Two of his ewes lambed this week. Thankfully that waited until after the snowstorm and 0 degree night

Lambs are cute little buggers. They are infinitely cuter when all I have to do is answer my mom's lamb care questions and take pictures of them

Thursday, March 13, 2014

Dog Powered Fun

Spent the night with the nieces last week.

My 4 y/o niece enjoyed some dog powered sledding fun.

I towed her up the huge snowdrift out by their barn then Kenzi pulled her down

There was a really nice 100 ft gentle downward slope that had been shaped by two separate major snowstorms and the 10 or so ft of snow that we've gotten this season.  It worked great and they both had fun!

Kenzi is a puller, but I think she would have been just as happy riding. Yup, we tried the dog riding in the tube earlier this winter and yup, my crazy snow dog loved that, too!

Tuesday, March 4, 2014

Dogs and Cowls

 Winter is still hanging on for dear life. The temps dipped below 0 again last night and at almost noon today they've only gotten back up to 14.


In my cold, bored state this winter, I discover cowls. Fun and quick to knit and oh. so. warm!!

The first one I made from unspun silk (if you're interested in how that works, check out this youtube video )

I put it on when finished and didn't take it off for the rest of the day - silk is incredibly soft and warm!

Then I just had to make another one. The second time I used a skien of Araucania Atacama from my stash.
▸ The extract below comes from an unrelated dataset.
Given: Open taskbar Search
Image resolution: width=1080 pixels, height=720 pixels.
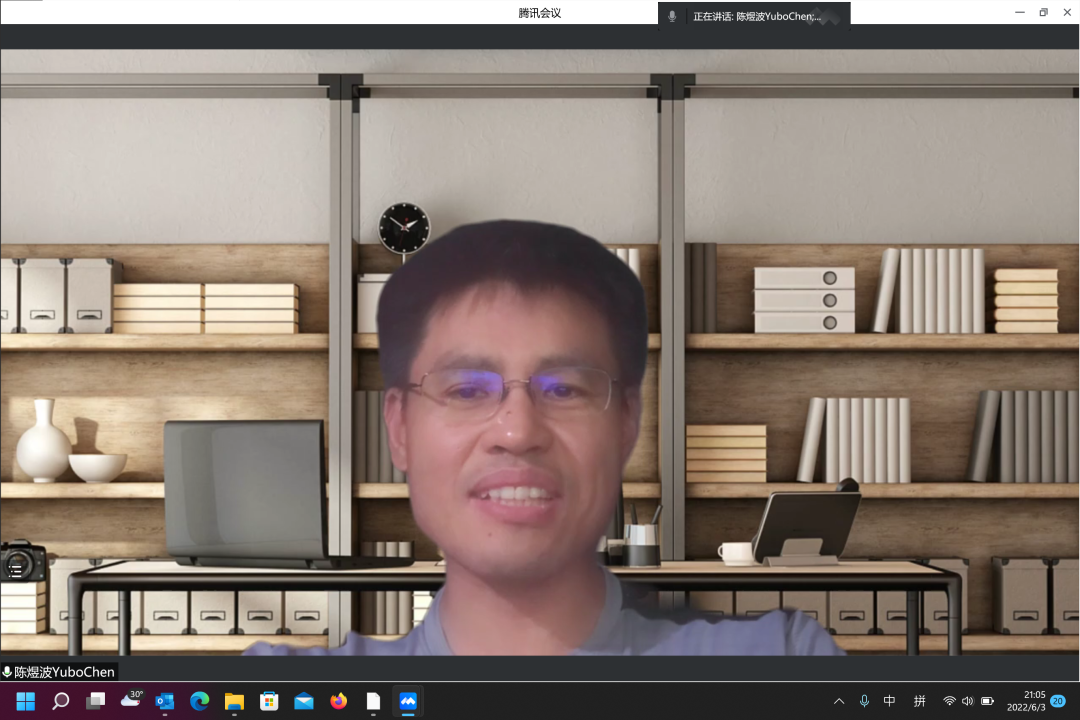Looking at the screenshot, I should coord(60,701).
I loved the colors but since it was only 110 yards I hadn't yet figured out the perfect project.  A cowl was perfect - a small accessory that showcased the colors beautifully!

Then I wanted pictures. Enter the dogs. I was the only person around and they were laying right there waiting for me to put a cowl around their necks and take pictures

Kipp was horribly unimpressed

Kenzi was slightly more impressed. Probably because I had treats in my hand ;)

Saturday, February 1, 2014

In which I knit

and knit and knit and knit.

Why? Because I live in Michigan. Because it's snowed almost every day in January. Because four of those days were practically a blizzard and Southwest MI was shut down. Because I live on a country road that didn't get plowed every time it snowed. Because I totaled my car in a deer accident in Dec and it took 6 weeks to have my own driveable vehicle again. Because since I totaled said vehicle I've been wary about getting back onto snow covered slippery roads.

So I've only gone out if I've had to get to school or to a job. And I've gotten a LOT of knitting done.

And played some frisbee with the dogs on the side. (side note - chasing a frisbee through 20+ inches of snow is a GREAT workout for a Border Collie)

I did a couple other cool things this month. I got to teach a nosework seminar back at the beginning of January - I had way too much fun and hope to do it again in the future.

But the biggie activity was knitting a whole sweater in a month. It's almost finished! I'll post pictures and details after I get it blocked and sewn together in a few days :)

Wednesday, January 15, 2014

Spinach and sausage soup

 I love experimenting with soup in the winter time - yummy, hot, one dish meals are awesome!

Today's experiment was super simple and tasty - only 5 ingredients! It was also gluten free and could work for a paleo diet.

1# sausage
1 medium onion
3/4# frozen chopped spinach
6 cups vegetable broth
2/3 c quinoa

 Chop onion. Over medium heat, brown sausage and onion a 6 qt pot until sausage is no longer pink. Add vegetable broth, bring to a simmer. Add quinoa and cook until quinoa is al dente (10-12 minutes). Add frozen spinach, bring soup back to a simmer. Remove from heat.


Note - you can substitute chicken broth for the vegetable broth if desired.